In the near term, agentic commerce will introduce new risk considerations. AI-driven purchasing increases the attack surface by adding delegated authority, automated decision-making and new payment flows. Identity verification, already the top fraud challenge across account creation, checkout and login, becomes even more critical when an agent is acting on a shopper’s behalf. Identity-related fraud already accounts for up to 45% of fraud cases during US ecommerce purchase transactions.

Retailers also know that security can easily undermine conversion if applied bluntly. Over 60% of US retail and ecommerce businesses report increased customer churn tied directly to fraud prevention measures. Payment restrictions alone contribute to abandonment rates as high as 42%. In an agentic commerce environment, where customers expect automation and speed, poorly tuned controls risk breaking the experience entirely.

Investing Beyond Agentic Commerce: The Next Phase of Retail Innovation

The smarter approach is for retailers to invest in capabilities that improve trust and minimize friction across payments and checkouts, rather than building specifically for agentic commerce.
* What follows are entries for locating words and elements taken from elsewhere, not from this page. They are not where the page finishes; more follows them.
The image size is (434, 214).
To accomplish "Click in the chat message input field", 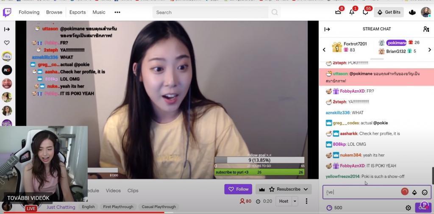I will tap(360, 192).
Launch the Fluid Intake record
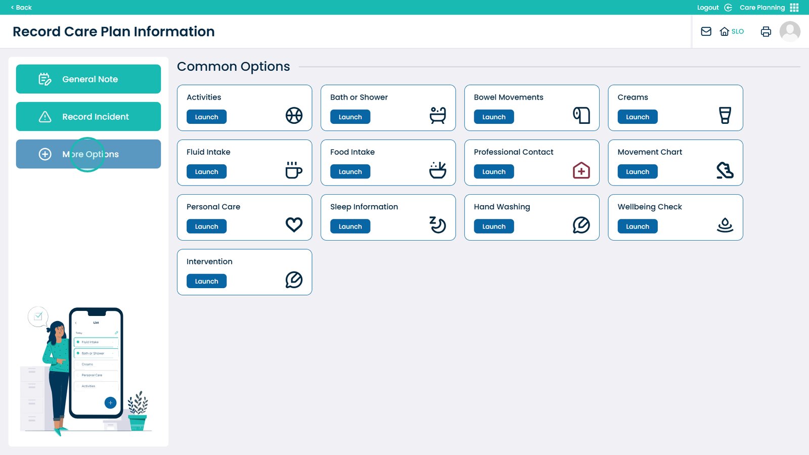809x455 pixels. click(x=206, y=172)
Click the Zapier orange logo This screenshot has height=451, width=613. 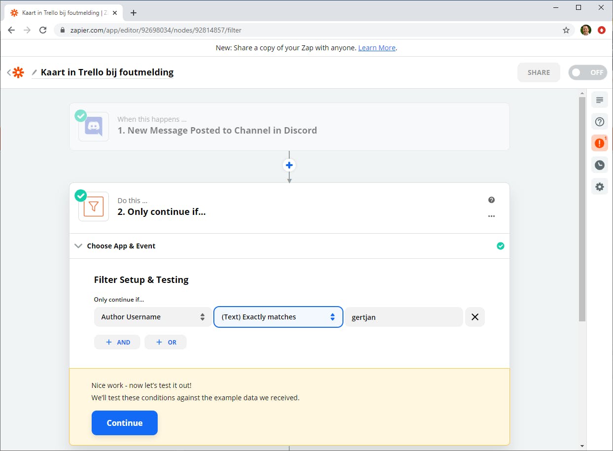tap(18, 72)
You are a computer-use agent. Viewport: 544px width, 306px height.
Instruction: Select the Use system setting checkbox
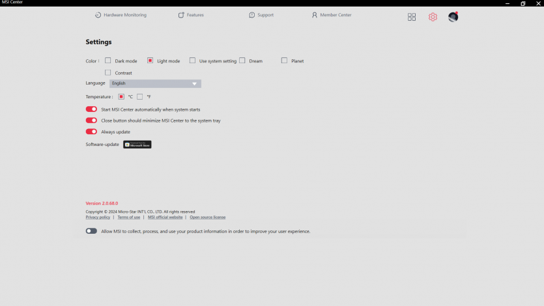(193, 61)
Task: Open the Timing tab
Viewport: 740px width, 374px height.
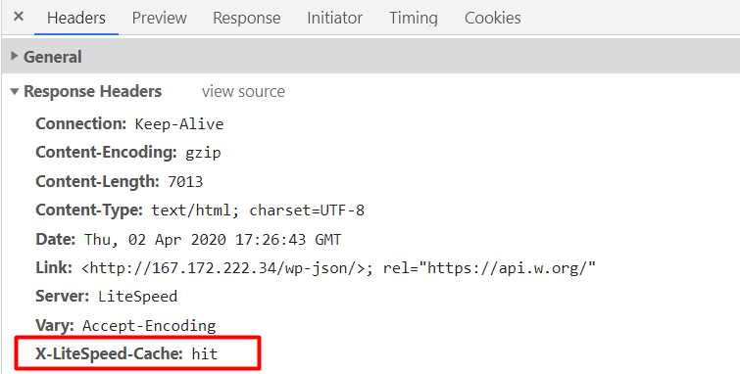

Retailers can implement risk-based strategies to authenticate shoppers through digital identity risk assessment, behavioral intelligence, email and phone risk assessment, and continued investments in authentication mechanisms like two-factor authentication and digital credential issuance and authentication allowing a shopping experience with minimal friction. Retailers can apply these capabilities whether transactions start on a website, mobile app or AI-driven interface.
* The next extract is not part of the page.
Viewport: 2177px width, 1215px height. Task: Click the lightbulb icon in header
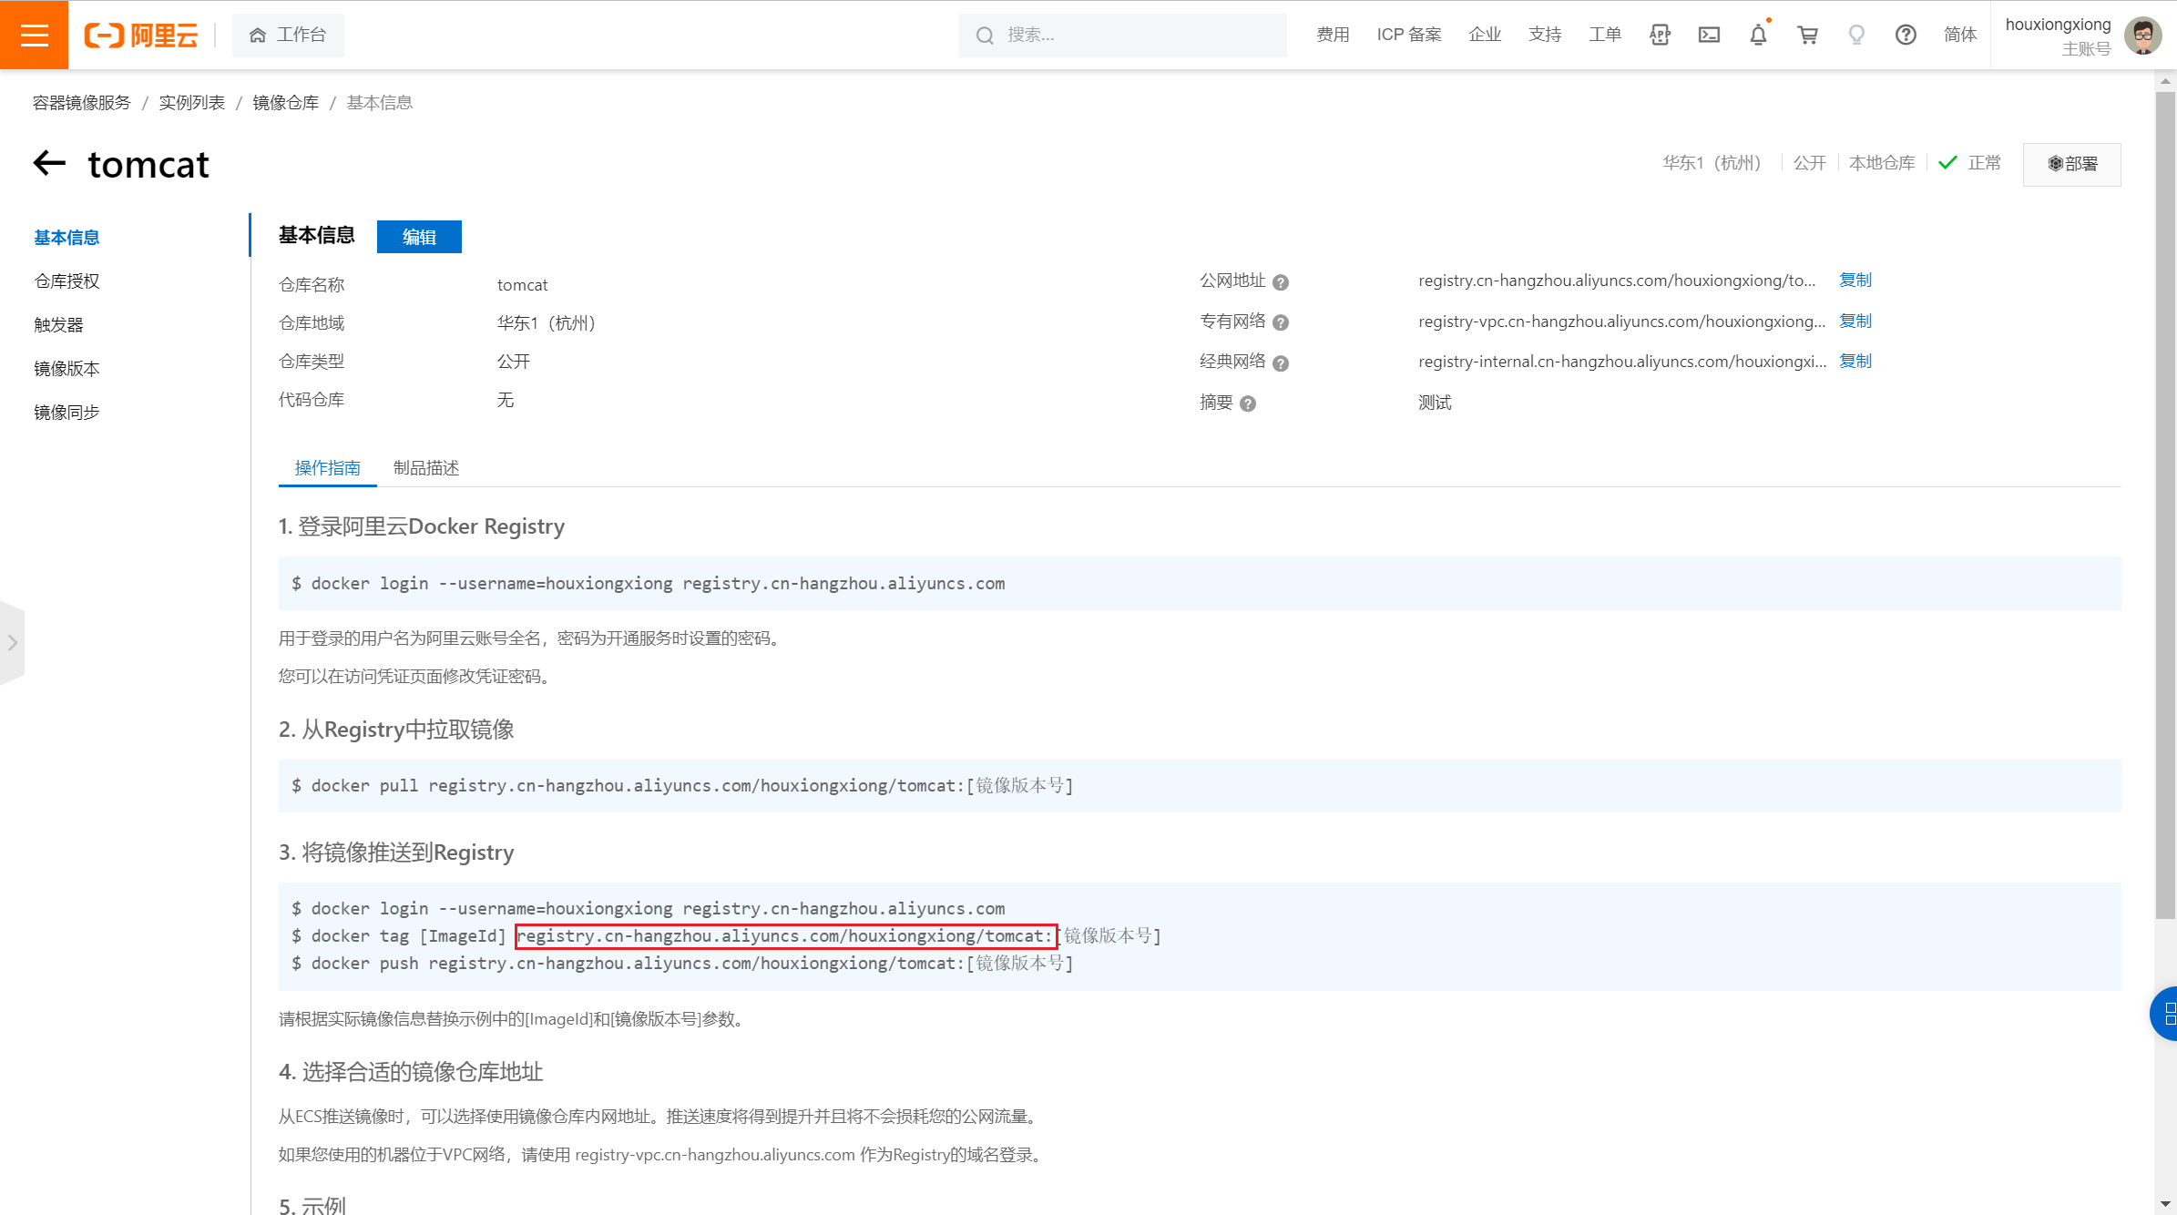point(1856,35)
AI-driven models can adapt authentication and payment controls dynamically based on context and risk. That flexibility matters. Machine learning technologies have gained traction by helping retailers use risk signals to manage first-party fraud, synthetic identity fraud and emerging payment threats simultaneously. However, around 40% of businesses still rely heavily on manual fraud prevention.

Agentic commerce may still be in its early stages, but the lesson for retailers is already clear: Retailers must build trust into the experience from the start. Retailers that center customer protection in every innovation decision, balancing security with simplicity, will be better positioned to protect conversion, scale globally and meet shoppers wherever the next generation of commerce takes shape. By investing in layered, intelligent risk solutions, retailers can turn security from a potential source of friction to one that acts as a strategic asset that enables better customer experiences.